— Start of RECORDS SUPPLIED —

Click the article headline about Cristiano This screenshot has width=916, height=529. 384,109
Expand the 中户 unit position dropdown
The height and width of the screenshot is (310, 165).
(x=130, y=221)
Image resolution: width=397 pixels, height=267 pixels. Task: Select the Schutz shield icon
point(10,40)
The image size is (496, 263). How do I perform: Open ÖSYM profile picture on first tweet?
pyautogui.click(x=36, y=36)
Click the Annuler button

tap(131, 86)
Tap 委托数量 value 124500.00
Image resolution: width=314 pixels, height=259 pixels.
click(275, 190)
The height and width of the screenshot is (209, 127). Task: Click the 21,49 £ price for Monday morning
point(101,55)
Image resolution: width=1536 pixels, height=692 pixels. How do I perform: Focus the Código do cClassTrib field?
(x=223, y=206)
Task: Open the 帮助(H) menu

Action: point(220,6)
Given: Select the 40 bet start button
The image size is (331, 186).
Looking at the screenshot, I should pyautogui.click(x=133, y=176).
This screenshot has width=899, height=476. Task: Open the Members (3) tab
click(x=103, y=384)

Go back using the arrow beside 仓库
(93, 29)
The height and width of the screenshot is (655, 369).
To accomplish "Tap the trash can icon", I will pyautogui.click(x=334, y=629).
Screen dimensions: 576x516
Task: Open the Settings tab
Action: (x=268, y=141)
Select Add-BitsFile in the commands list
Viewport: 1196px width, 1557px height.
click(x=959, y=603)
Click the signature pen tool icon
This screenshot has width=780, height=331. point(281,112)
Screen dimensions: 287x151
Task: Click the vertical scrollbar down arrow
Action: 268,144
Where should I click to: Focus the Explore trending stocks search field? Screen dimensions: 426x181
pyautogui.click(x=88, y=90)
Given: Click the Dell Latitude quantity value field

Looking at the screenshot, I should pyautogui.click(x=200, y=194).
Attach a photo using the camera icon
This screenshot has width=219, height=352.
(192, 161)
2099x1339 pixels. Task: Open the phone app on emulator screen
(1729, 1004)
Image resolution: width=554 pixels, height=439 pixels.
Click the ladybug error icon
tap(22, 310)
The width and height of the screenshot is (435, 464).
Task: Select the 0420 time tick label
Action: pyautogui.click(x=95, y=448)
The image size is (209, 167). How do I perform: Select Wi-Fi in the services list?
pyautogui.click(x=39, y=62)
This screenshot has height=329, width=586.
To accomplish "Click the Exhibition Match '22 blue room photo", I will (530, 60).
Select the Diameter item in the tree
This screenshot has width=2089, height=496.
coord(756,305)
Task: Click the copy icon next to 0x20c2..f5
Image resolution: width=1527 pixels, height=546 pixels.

— End of RECORDS SUPPLIED —

Render each line of the records above as one string in a JSON list, and omit the blank lines.

[
  "Click the article headline about Cristiano This screenshot has width=916, height=529. 384,109",
  "Expand the 中户 unit position dropdown",
  "The height and width of the screenshot is (310, 165).",
  "(x=130, y=221)",
  "Image resolution: width=397 pixels, height=267 pixels. Task: Select the Schutz shield icon",
  "point(10,40)",
  "The image size is (496, 263). How do I perform: Open ÖSYM profile picture on first tweet?",
  "pyautogui.click(x=36, y=36)",
  "Click the Annuler button",
  "tap(131, 86)",
  "Tap 委托数量 value 124500.00",
  "Image resolution: width=314 pixels, height=259 pixels.",
  "click(275, 190)",
  "The height and width of the screenshot is (209, 127). Task: Click the 21,49 £ price for Monday morning",
  "point(101,55)",
  "Image resolution: width=1536 pixels, height=692 pixels. How do I perform: Focus the Código do cClassTrib field?",
  "(x=223, y=206)",
  "Task: Open the 帮助(H) menu",
  "Action: point(220,6)",
  "Given: Select the 40 bet start button",
  "The image size is (331, 186).",
  "Looking at the screenshot, I should pyautogui.click(x=133, y=176).",
  "This screenshot has width=899, height=476. Task: Open the Members (3) tab",
  "click(x=103, y=384)",
  "Go back using the arrow beside 仓库",
  "(93, 29)",
  "The height and width of the screenshot is (655, 369).",
  "To accomplish \"Tap the trash can icon\", I will pyautogui.click(x=334, y=629).",
  "Screen dimensions: 576x516",
  "Task: Open the Settings tab",
  "Action: (x=268, y=141)",
  "Select Add-BitsFile in the commands list",
  "Viewport: 1196px width, 1557px height.",
  "click(x=959, y=603)",
  "Click the signature pen tool icon",
  "This screenshot has width=780, height=331. point(281,112)",
  "Screen dimensions: 287x151",
  "Task: Click the vertical scrollbar down arrow",
  "Action: 268,144",
  "Where should I click to: Focus the Explore trending stocks search field? Screen dimensions: 426x181",
  "pyautogui.click(x=88, y=90)",
  "Given: Click the Dell Latitude quantity value field",
  "Looking at the screenshot, I should pyautogui.click(x=200, y=194).",
  "Attach a photo using the camera icon",
  "This screenshot has width=219, height=352.",
  "(192, 161)",
  "2099x1339 pixels. Task: Open the phone app on emulator screen",
  "(1729, 1004)",
  "Image resolution: width=554 pixels, height=439 pixels.",
  "Click the ladybug error icon",
  "tap(22, 310)",
  "The width and height of the screenshot is (435, 464).",
  "Task: Select the 0420 time tick label",
  "Action: pyautogui.click(x=95, y=448)",
  "The image size is (209, 167). How do I perform: Select Wi-Fi in the services list?",
  "pyautogui.click(x=39, y=62)",
  "This screenshot has height=329, width=586.",
  "To accomplish \"Click the Exhibition Match '22 blue room photo\", I will (530, 60).",
  "Select the Diameter item in the tree",
  "This screenshot has width=2089, height=496.",
  "coord(756,305)",
  "Task: Click the copy icon next to 0x20c2..f5",
  "Image resolution: width=1527 pixels, height=546 pixels."
]